An informal meeting between members of Organization of the Petroleum Exporting Countries and non-OPEC nations in September was unlikely to result in a meaningful agreement to limit production, analysts said.
“A decision (to freeze output) would be no more than lip service, as Russia and Saudi Arabia are producing near their capacity limit. So this speculation will vanish into thin air, soon – and prices will come down again,” said Frank Schallenberger, head of commodities research at Stuttgart-based Landesbank Baden-Wuerttemberg.
The rise in the number of drilling rigs in the United States over the last three months could also exacerbate a persistent supply overhang, denting prospects of a rebalancing in oil markets, analysts noted.
US crude production will increase, but will likely fall short of the levels seen between 2011 and 2014, ABN AMRO senior energy economist Hans Van Cleef said.
“Higher US crude production will cap the upside of oil price recovery,” he said.
Attacks on oil facilities in Nigeria, civil war in Libya and economic and political crisis in Venezuela have curtailed output, but should these risks abate, returning supply could also put pressure on prices.
“If the political situation (in Nigeria) eases and output returns sooner than expected that could cause prices to fall sharply,” Capital Economics commodities analyst Thomas Pugh said, adding that expectations of output returning in Libya poses an additional risk.
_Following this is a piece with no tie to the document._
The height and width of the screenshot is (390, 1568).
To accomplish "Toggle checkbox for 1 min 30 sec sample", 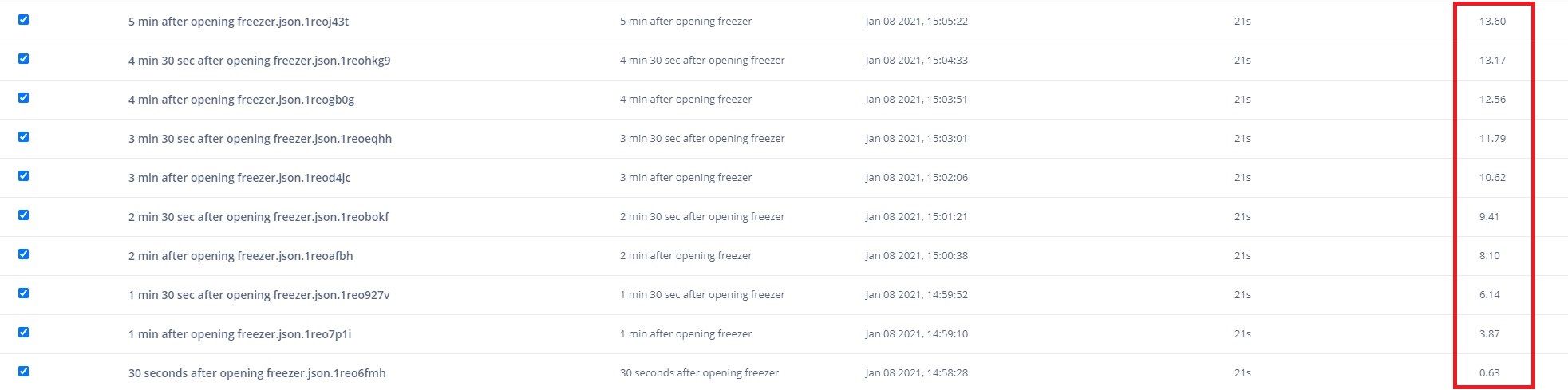I will pos(23,293).
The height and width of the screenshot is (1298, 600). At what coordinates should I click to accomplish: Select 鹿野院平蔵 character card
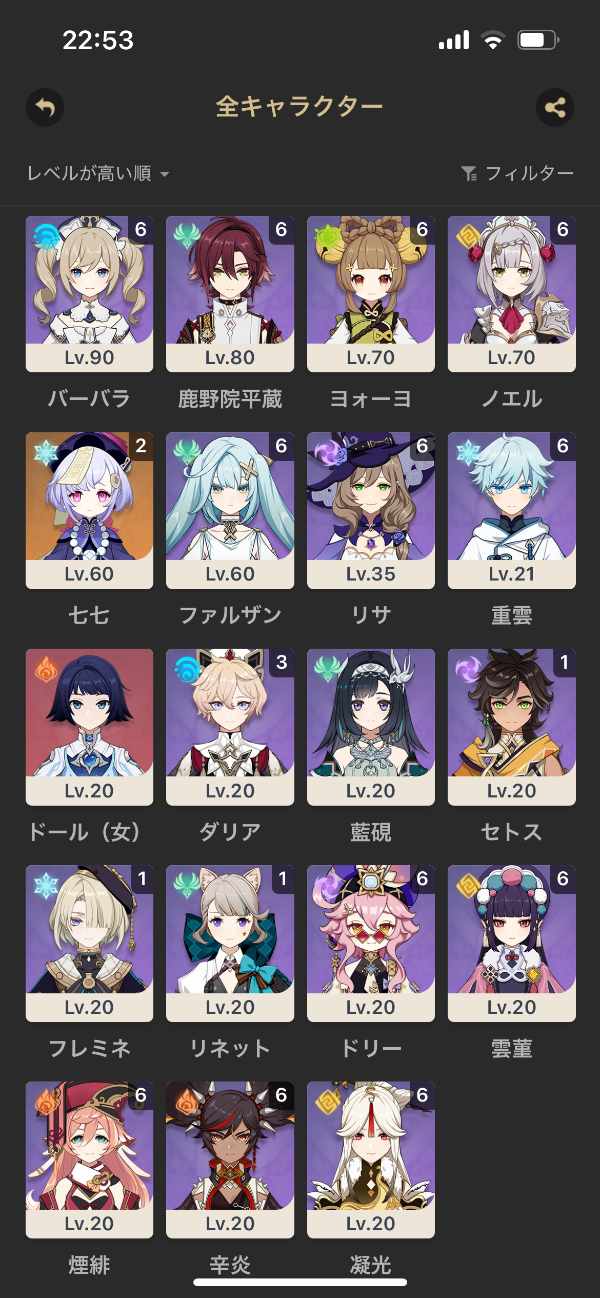coord(230,294)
Goldman Sachs said there was a likelihood of recovery from supply disruptions in Nigeria, Iraq and Libya in the second half of this year that could tilt the oil market back into surplus.
The survey forecast US light crude will average $43.96 a barrel in 2016, compared with an average so far this year of around $41 per barrel.
JBC Energy had the lowest 2016 forecast for Brent at $41.99 a barrel, while ANZ had the highest at $55.